• Action item:
Word for word, repeat each record that follows.

• Data for this task:
....

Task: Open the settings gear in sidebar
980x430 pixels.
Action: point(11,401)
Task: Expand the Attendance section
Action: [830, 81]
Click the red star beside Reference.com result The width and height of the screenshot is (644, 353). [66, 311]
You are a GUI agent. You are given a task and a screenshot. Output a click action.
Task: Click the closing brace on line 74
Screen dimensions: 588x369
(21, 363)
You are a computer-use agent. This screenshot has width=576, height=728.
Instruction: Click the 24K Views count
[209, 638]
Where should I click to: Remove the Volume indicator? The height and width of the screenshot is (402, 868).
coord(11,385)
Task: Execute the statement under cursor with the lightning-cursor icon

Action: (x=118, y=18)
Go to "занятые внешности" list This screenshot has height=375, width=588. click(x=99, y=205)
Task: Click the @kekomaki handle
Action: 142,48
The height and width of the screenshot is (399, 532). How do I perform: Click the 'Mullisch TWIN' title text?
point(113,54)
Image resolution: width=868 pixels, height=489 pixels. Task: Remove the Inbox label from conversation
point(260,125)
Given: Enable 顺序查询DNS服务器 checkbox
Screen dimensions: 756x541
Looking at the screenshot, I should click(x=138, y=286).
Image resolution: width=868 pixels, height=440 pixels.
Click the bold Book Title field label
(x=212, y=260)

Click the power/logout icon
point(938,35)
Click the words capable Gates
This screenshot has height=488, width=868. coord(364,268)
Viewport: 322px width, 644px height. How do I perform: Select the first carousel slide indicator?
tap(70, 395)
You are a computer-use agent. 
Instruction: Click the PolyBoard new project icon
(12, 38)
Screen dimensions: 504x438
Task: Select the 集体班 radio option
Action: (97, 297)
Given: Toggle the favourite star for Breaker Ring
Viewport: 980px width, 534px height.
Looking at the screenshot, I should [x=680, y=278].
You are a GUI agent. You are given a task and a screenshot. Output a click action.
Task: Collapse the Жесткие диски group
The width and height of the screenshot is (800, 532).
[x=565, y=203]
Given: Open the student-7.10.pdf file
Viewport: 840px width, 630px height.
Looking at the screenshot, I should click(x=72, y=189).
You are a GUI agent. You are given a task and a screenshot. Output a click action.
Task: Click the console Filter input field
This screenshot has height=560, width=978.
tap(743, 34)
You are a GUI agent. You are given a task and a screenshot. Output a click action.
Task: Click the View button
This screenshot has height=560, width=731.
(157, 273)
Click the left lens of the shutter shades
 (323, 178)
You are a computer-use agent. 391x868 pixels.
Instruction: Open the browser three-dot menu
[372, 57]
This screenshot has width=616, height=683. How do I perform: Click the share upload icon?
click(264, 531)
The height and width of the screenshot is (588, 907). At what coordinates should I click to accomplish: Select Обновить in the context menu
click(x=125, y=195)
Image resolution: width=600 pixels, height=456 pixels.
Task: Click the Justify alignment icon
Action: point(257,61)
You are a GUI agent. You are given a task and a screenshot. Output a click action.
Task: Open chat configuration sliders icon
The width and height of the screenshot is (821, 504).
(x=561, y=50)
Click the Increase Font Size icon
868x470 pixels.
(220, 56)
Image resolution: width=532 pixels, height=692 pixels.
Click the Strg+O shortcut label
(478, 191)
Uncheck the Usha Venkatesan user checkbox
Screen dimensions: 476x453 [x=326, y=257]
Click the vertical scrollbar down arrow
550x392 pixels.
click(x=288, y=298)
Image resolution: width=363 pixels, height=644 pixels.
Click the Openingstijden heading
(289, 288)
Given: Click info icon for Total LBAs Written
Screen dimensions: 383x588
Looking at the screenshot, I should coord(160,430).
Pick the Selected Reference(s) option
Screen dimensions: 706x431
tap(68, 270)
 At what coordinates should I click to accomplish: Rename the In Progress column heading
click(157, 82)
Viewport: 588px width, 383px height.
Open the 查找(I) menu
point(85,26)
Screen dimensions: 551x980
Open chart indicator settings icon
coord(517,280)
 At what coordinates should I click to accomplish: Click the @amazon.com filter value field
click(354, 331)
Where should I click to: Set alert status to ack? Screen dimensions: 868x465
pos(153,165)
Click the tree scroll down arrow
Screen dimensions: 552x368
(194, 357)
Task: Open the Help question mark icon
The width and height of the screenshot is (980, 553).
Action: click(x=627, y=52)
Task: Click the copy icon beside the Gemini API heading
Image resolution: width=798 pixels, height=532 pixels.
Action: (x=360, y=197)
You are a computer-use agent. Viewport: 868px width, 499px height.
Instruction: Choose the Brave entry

....

• Answer box:
Task: Open the settings gear in sidebar
980x430 pixels.
Action: point(11,401)
Task: Expand the Attendance section
Action: [830, 81]
Click the red star beside Reference.com result The width and height of the screenshot is (644, 353). [66, 311]
You are a GUI agent. You are given a task and a screenshot. Output a click action.
Task: Click the closing brace on line 74
Screen dimensions: 588x369
(21, 363)
You are a computer-use agent. This screenshot has width=576, height=728.
Instruction: Click the 24K Views count
[209, 638]
Where should I click to: Remove the Volume indicator? The height and width of the screenshot is (402, 868).
coord(11,385)
Task: Execute the statement under cursor with the lightning-cursor icon

Action: (x=118, y=18)
Go to "занятые внешности" list This screenshot has height=375, width=588. click(x=99, y=205)
Task: Click the @kekomaki handle
Action: 142,48
The height and width of the screenshot is (399, 532). How do I perform: Click the 'Mullisch TWIN' title text?
point(113,54)
Image resolution: width=868 pixels, height=489 pixels. Task: Remove the Inbox label from conversation
point(260,125)
Given: Enable 顺序查询DNS服务器 checkbox
Screen dimensions: 756x541
Looking at the screenshot, I should click(x=138, y=286).
Image resolution: width=868 pixels, height=440 pixels.
Click the bold Book Title field label
(x=212, y=260)

Click the power/logout icon
point(938,35)
Click the words capable Gates
This screenshot has height=488, width=868. coord(364,268)
Viewport: 322px width, 644px height. How do I perform: Select the first carousel slide indicator?
tap(70, 395)
You are a computer-use agent. 
Instruction: Click the PolyBoard new project icon
(12, 38)
Screen dimensions: 504x438
Task: Select the 集体班 radio option
Action: (97, 297)
Given: Toggle the favourite star for Breaker Ring
Viewport: 980px width, 534px height.
Looking at the screenshot, I should [x=680, y=278].
You are a GUI agent. You are given a task and a screenshot. Output a click action.
Task: Collapse the Жесткие диски group
The width and height of the screenshot is (800, 532).
[x=565, y=203]
Given: Open the student-7.10.pdf file
Viewport: 840px width, 630px height.
Looking at the screenshot, I should click(x=72, y=189).
You are a GUI agent. You are given a task and a screenshot. Output a click action.
Task: Click the console Filter input field
This screenshot has height=560, width=978.
tap(743, 34)
You are a GUI agent. You are given a task and a screenshot. Output a click action.
Task: Click the View button
This screenshot has height=560, width=731.
(157, 273)
Click the left lens of the shutter shades
 (323, 178)
You are a computer-use agent. 391x868 pixels.
Instruction: Open the browser three-dot menu
[372, 57]
This screenshot has width=616, height=683. How do I perform: Click the share upload icon?
click(264, 531)
The height and width of the screenshot is (588, 907). At what coordinates should I click to accomplish: Select Обновить in the context menu
click(x=125, y=195)
Image resolution: width=600 pixels, height=456 pixels.
Task: Click the Justify alignment icon
Action: point(257,61)
You are a GUI agent. You are given a task and a screenshot. Output a click action.
Task: Open chat configuration sliders icon
The width and height of the screenshot is (821, 504).
(x=561, y=50)
Click the Increase Font Size icon
868x470 pixels.
(220, 56)
Image resolution: width=532 pixels, height=692 pixels.
Click the Strg+O shortcut label
(478, 191)
Uncheck the Usha Venkatesan user checkbox
Screen dimensions: 476x453 [x=326, y=257]
Click the vertical scrollbar down arrow
550x392 pixels.
click(x=288, y=298)
Image resolution: width=363 pixels, height=644 pixels.
Click the Openingstijden heading
(289, 288)
Given: Click info icon for Total LBAs Written
Screen dimensions: 383x588
Looking at the screenshot, I should coord(160,430).
Pick the Selected Reference(s) option
Screen dimensions: 706x431
tap(68, 270)
 At what coordinates should I click to accomplish: Rename the In Progress column heading
click(157, 82)
Viewport: 588px width, 383px height.
Open the 查找(I) menu
point(85,26)
Screen dimensions: 551x980
Open chart indicator settings icon
coord(517,280)
 At what coordinates should I click to accomplish: Click the @amazon.com filter value field
click(354, 331)
Where should I click to: Set alert status to ack? Screen dimensions: 868x465
pos(153,165)
Click the tree scroll down arrow
Screen dimensions: 552x368
(194, 357)
Task: Open the Help question mark icon
The width and height of the screenshot is (980, 553).
Action: click(x=627, y=52)
Task: Click the copy icon beside the Gemini API heading
Image resolution: width=798 pixels, height=532 pixels.
Action: (x=360, y=197)
You are a computer-use agent. Viewport: 868px width, 499px height.
Instruction: Choose the Brave entry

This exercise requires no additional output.